The Consumer Credit Report released each month by the Board of Governors of the Federal Reserve System. It provides an estimate of the dollar amount of outstanding loans to individuals. Real estate based loans (mortgages, home equity lines of credit) are not included, although other non-revolving loans such as automobile loans are. The report provides data on the level of loans along with average interest rates paid. Data are collected through surveys of banks and other financial institutions.
According to the Federal Reserve, the amount of consumer credit outstanding in December was up 7.3 percent over the year to $3.1 trillion. Both revolving debt (credit card debt) and non-revolving credit rose by over 7 percent on the month. Interest rates in the 4th quarter of 2013 were down slightly from the 3rd quarter suggesting that lenders believe the potential for inflation is modest. Loans from banks and other depositary institutions account for most of the growth over the month, and bank loans represent the lion’s share of outstanding debt at $1.278 billion. There was also substantial growth in consumer loans from Federal government sources particularly for non-revolving loans such as student loans.

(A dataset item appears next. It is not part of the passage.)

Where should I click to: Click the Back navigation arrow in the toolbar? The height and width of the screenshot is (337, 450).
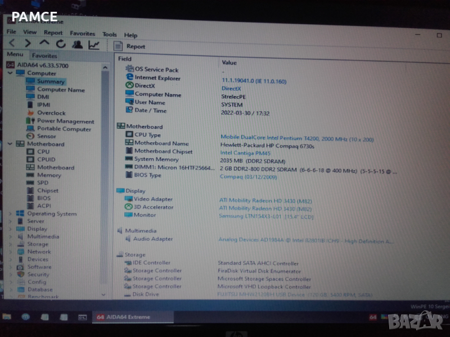12,44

Consumer credit is considered a good indicator of the potential future spending level, particularly when interest rates are down or at least flat. The figures are; however, volatile and there is a lot of seasonality in the monthly figures. Higher levels of revolving consumer credit do suggest that spending should be up; however, this has not been reflected in retail sales. One reason may be due to the fact that significant growth has occurred in the student loan segment. Student loans accounted for 39.5 percent of outstanding consumer debt in the 4th quarter of 2013, up from 38.6 percent at the end of 2012. Higher student loans are both a good and a bad thing. On one hand they are reflective of the higher cost of education, while on the other hand they suggest that people are investing in human capital, which will bode well for growth in the future.